Tiny-Häuser: Wie Nicole Häuslein aus Rehling um ihr Häuslein kämpft

Genug Platz für Frau und zwei Cavalier King Charles Spaniel: Nicole Häuslein, 49, wohnt in Rehling am Buchenweg alleine in einem Tiny-Haus.
Bild: Philipp Schulte

Plus Mittel gegen Wohnungsnot? Tiny-Häuser sind klein und ökologisch. Wie zwei Besitzer in zwei Gemeinden auf Widerstände stoßen.

Dass Nicole Häuslein in einem Häuslein wohnt, ist ihr Schicksal. Das sagt sie, als sie in ihrem Mini-Haus auf dem Sofa sitzt und ihr die sanfte Wintersonne ins Gesicht scheint. Die Strahlen kommen durch die nach Osten gerichtete Glasfront herein. Das mit dem Namen „ist doch der Hammer, oder?“, sagt Häuslein. Die große, blonde Frau, 49, zeigt an diesem Vormittag ihr Zuhause und entschuldigt sich, dass noch nicht alles fertig ist.

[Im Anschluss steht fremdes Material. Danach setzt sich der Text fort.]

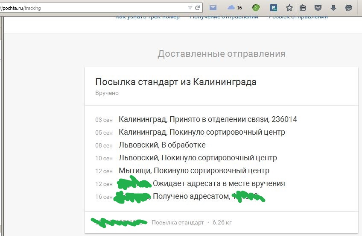362x236 pixels.
Task: Select 'Львовский, В обработке' tracking entry
Action: click(x=162, y=145)
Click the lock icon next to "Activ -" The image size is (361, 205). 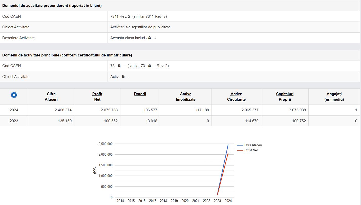123,77
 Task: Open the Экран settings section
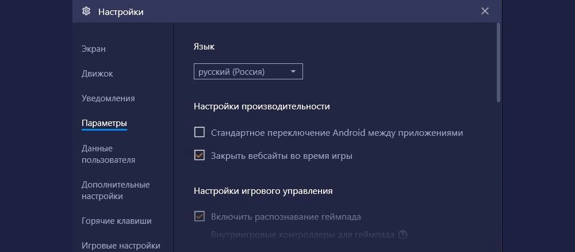[94, 49]
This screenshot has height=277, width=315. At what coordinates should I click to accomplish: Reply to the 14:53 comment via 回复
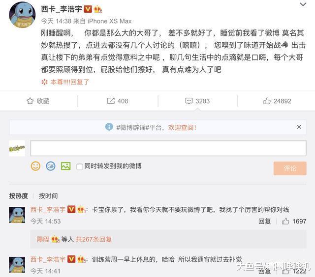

Region Augsburg: Zwei Tiny-Häuser gibt es im Wittelsbacher Land

Nicole Häuslein wohnt in Rehling im Kreis Aichach-Friedberg alleine in einem Tiny-Haus. Es ist eines von zweien im Wittelsbacher Land. Das andere steht in Baar. Ob es die Häuser auch im Kreis Augsburg gibt, ist nicht bekannt. Das Landratsamt Augsburg erhebt keine Statistik zu den kleinen Häusern.

Das kleine Häuschen hat kaum Garagengröße.

Tiny ist Englisch und heißt winzig. Die Idee, kleine Häuser zu bauen, stammt aus den Vereinigten Staaten. Dort hat sich 2017 eine Bewegung gegründet, die das Leben in kleinen Häusern voranbringt. Tiny-Häuser haben eine Größe zwischen 15 und 45 Quadratmetern, Kunden kaufen sie oft komplett. Die Häuser haben meist ein Satteldach und bestehen aus Holz. Manche stehen auf Rädern.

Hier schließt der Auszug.